## INSTRUCTIONS TO FOLLOW
Only an exact copy is wanted: the lines from the one holding "Given: Click Get" through the last line below, minus the pictures.

## SOURCE DATA
◇ ◇ ◇ ◇

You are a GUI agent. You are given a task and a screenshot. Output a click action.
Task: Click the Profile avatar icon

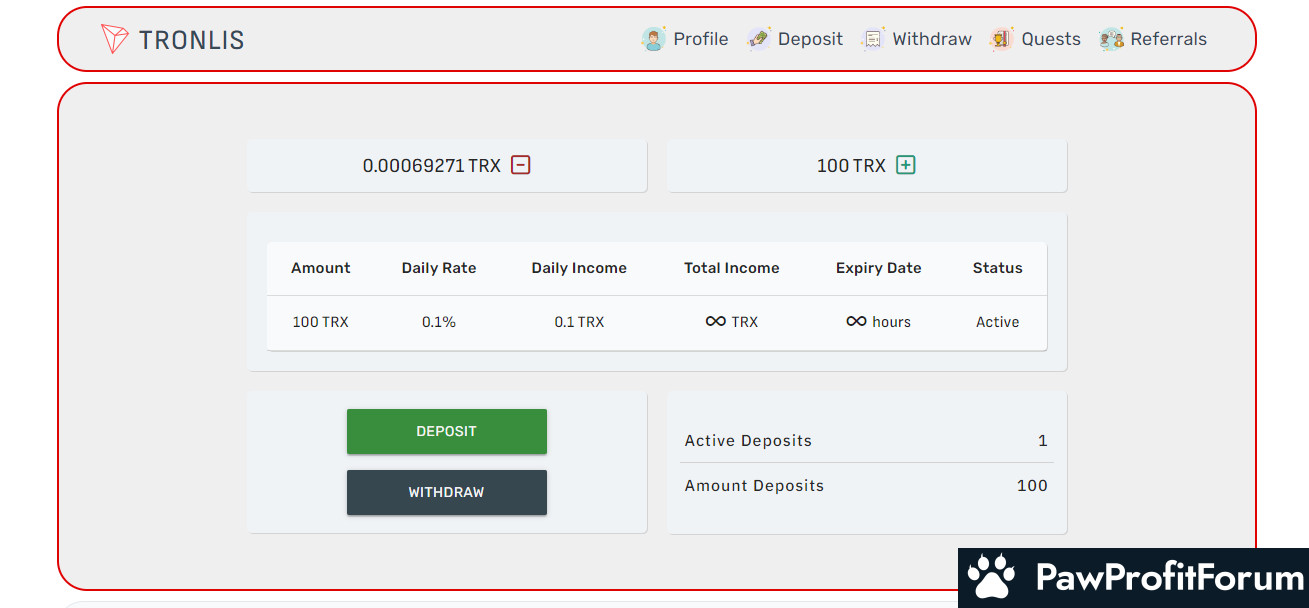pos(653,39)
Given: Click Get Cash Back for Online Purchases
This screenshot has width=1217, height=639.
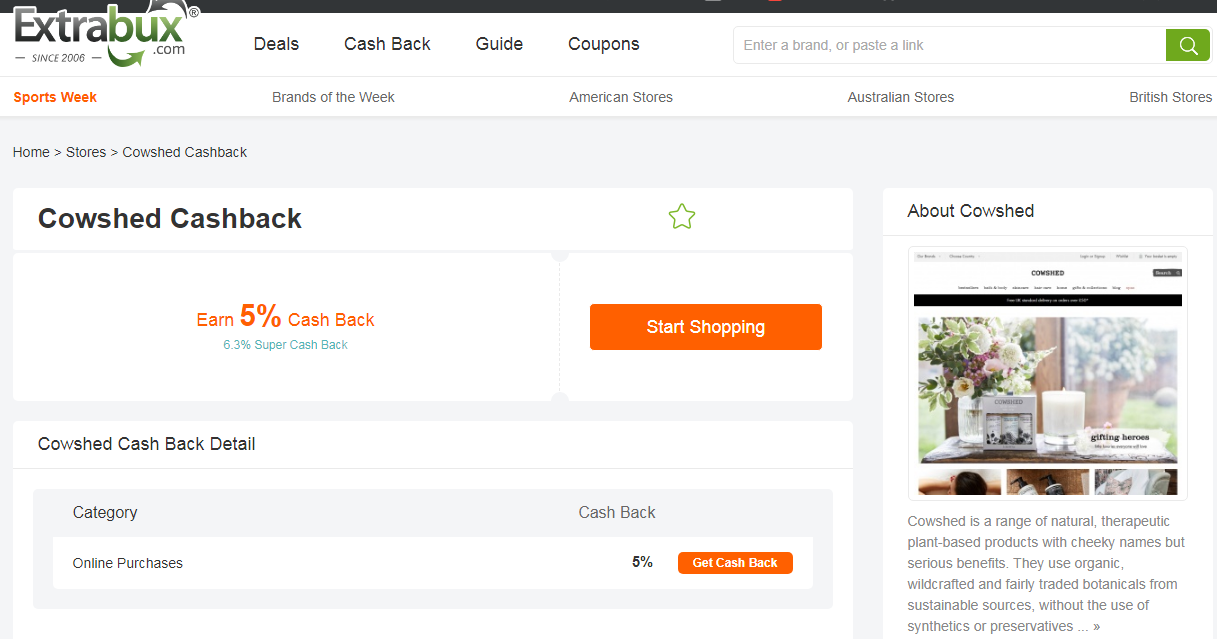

◇ ◇ ◇ ◇

## RESPONSE AREA
Given: Click Get Cash Back for Online Purchases
This screenshot has width=1217, height=639.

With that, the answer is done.